Anti-Americanism (also called anti-American sentiment and Americanophobia) is a term that can describe several sentiments and positions including opposition to, fear of, distrust of, prejudice against or hatred toward the United States, its government, its foreign policy, or Americans in general.
Political scientist Brendon O'Connor at the United States Studies Centre in Australia suggests that "anti-Americanism" cannot be isolated as a consistent phenomenon, since the term originated as a rough composite of stereotypes, prejudices, and criticisms which evolved into more politically-based criticisms.
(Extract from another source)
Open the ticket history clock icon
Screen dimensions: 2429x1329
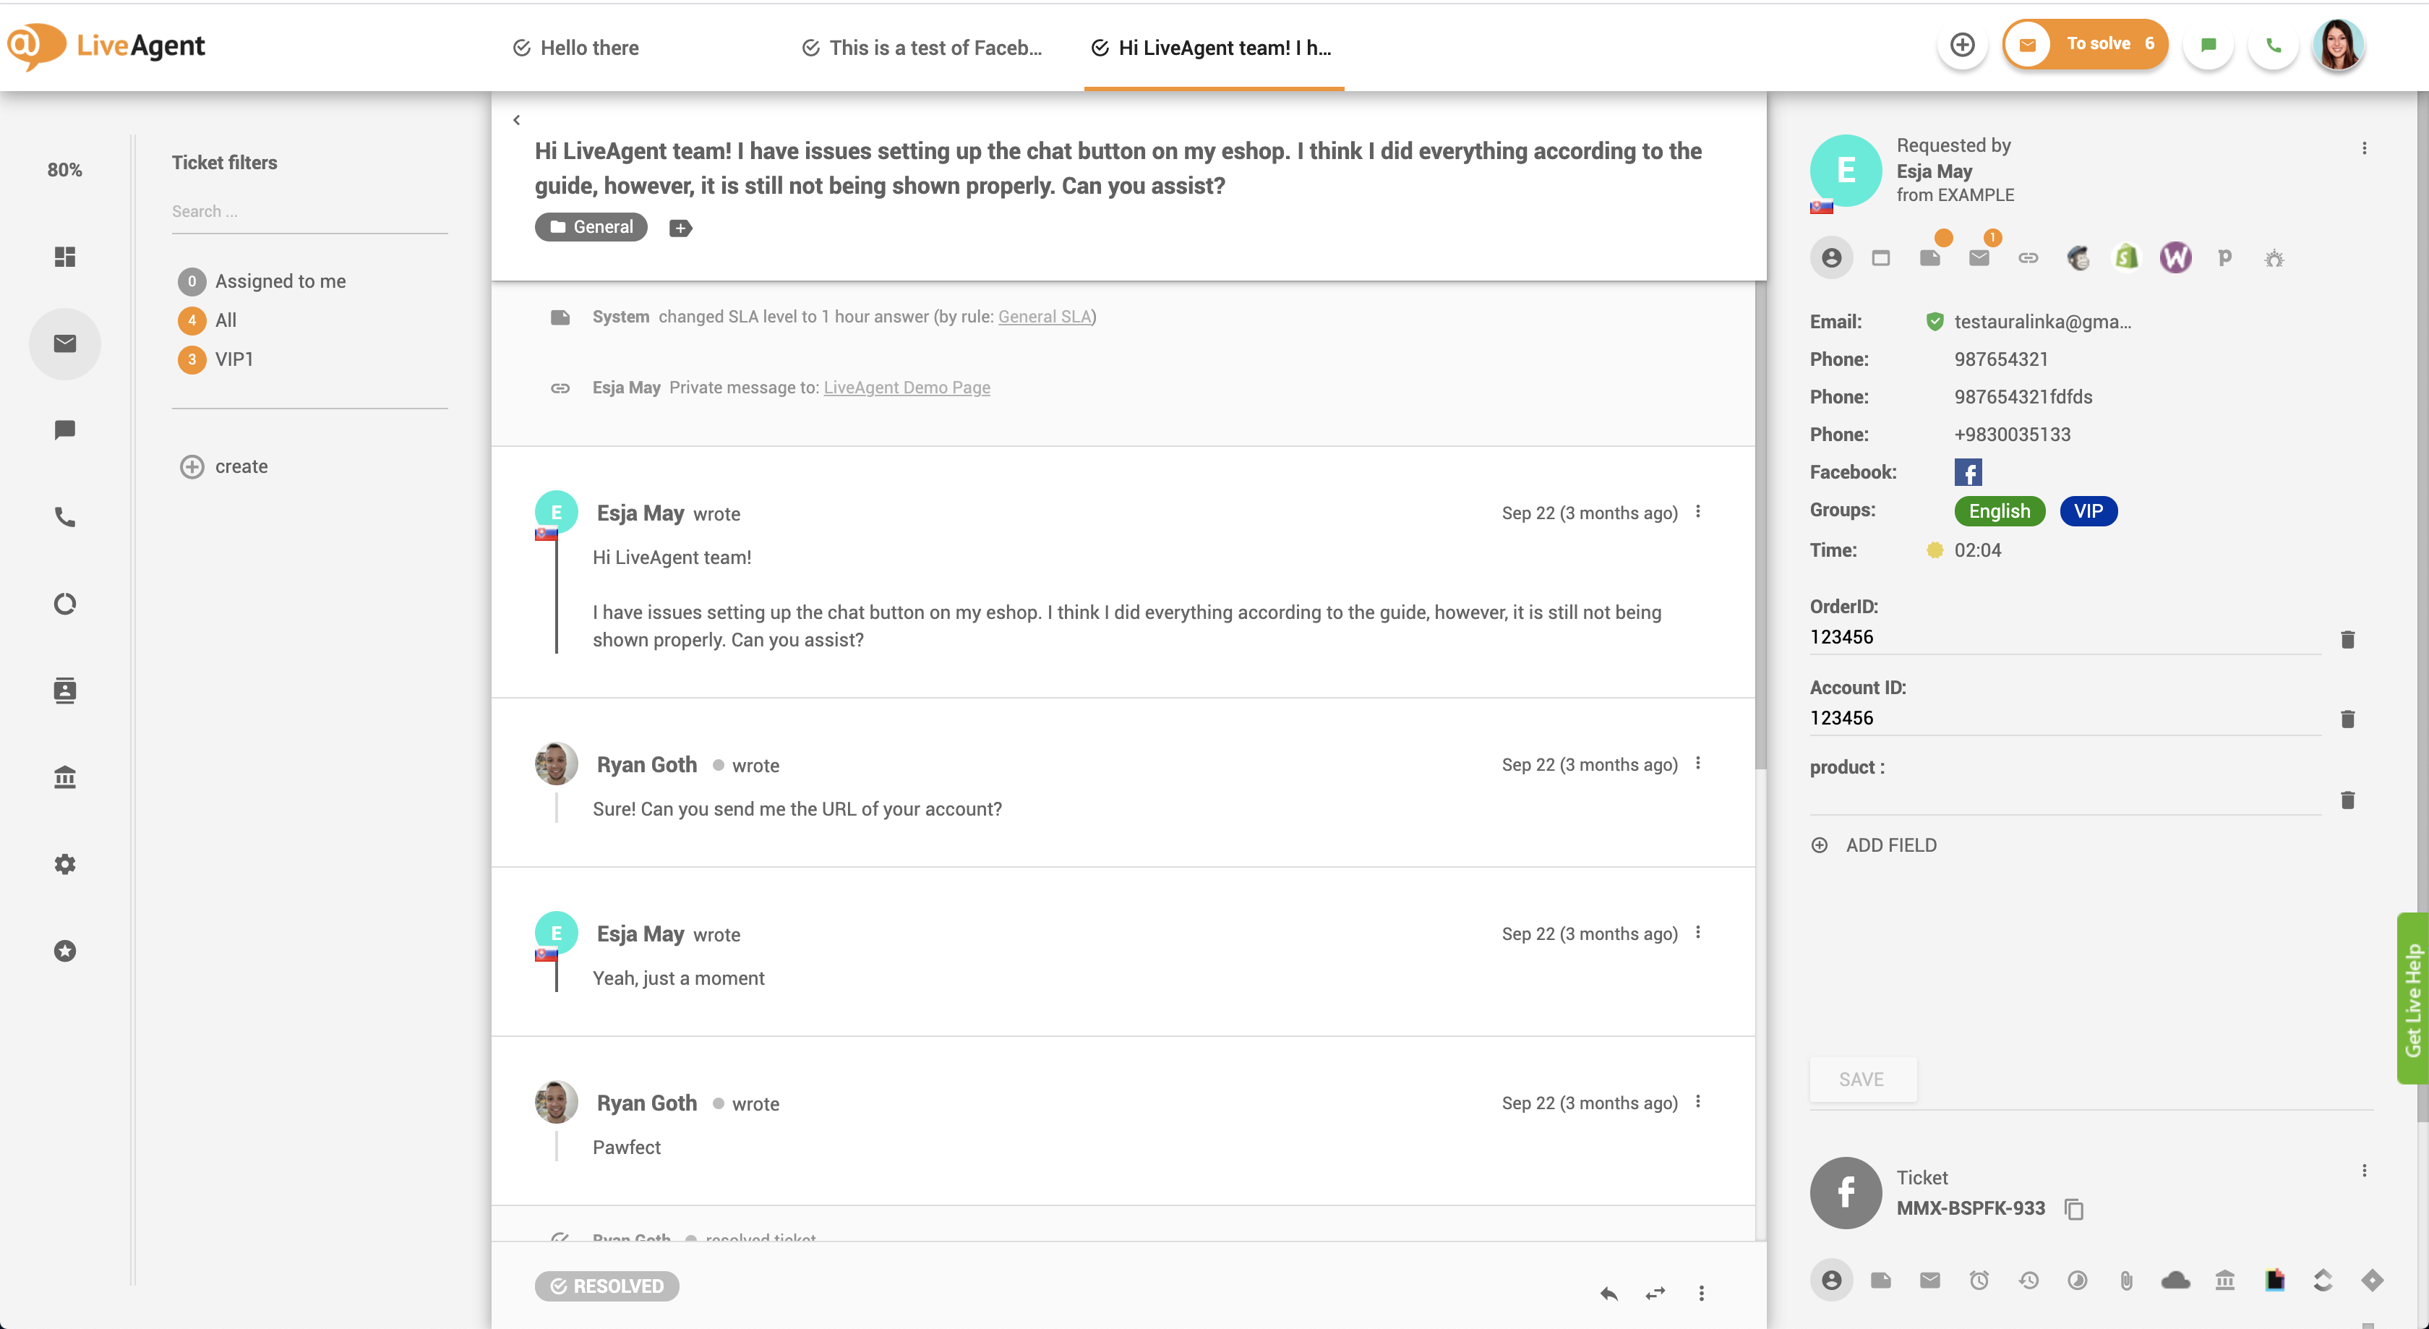(2030, 1280)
French scholar Marie-France Toinet says that use of the term "anti-Americanism" is "only fully justified if it implies systematic opposition – a sort of allergic reaction – to America as a whole." Scholars such as Noam Chomsky and Nancy Snow have argued that the application of the term "anti-American" to other countries or their populations is nonsensical, as it implies that disliking the American government or its policies is socially undesirable or even comparable to a crime. In this regard, the term has been likened to the propagandistic usage of the term "anti-Sovietism" in the USSR.
Discussions on anti-Americanism have in most cases lacked a precise explanation of what the sentiment entails (other than a general disfavor), which has led the term to be used broadly and in an impressionistic manner, resulting in the inexact impressions of the many expressions described as anti-American. Author and expatriate William Russell Melton argues that criticism largely originates from the perception that the U.S. wants to act as a "world policeman".
Negative or critical views of the United States or its influence have been widespread in Russia, China, Serbia, Pakistan, Bosnia and Herzegovina, Belarus, and the Greater Middle East, but remain low in Israel, Sub-Saharan Africa, South Korea, Vietnam, the Philippines, and certain countries in central and eastern Europe.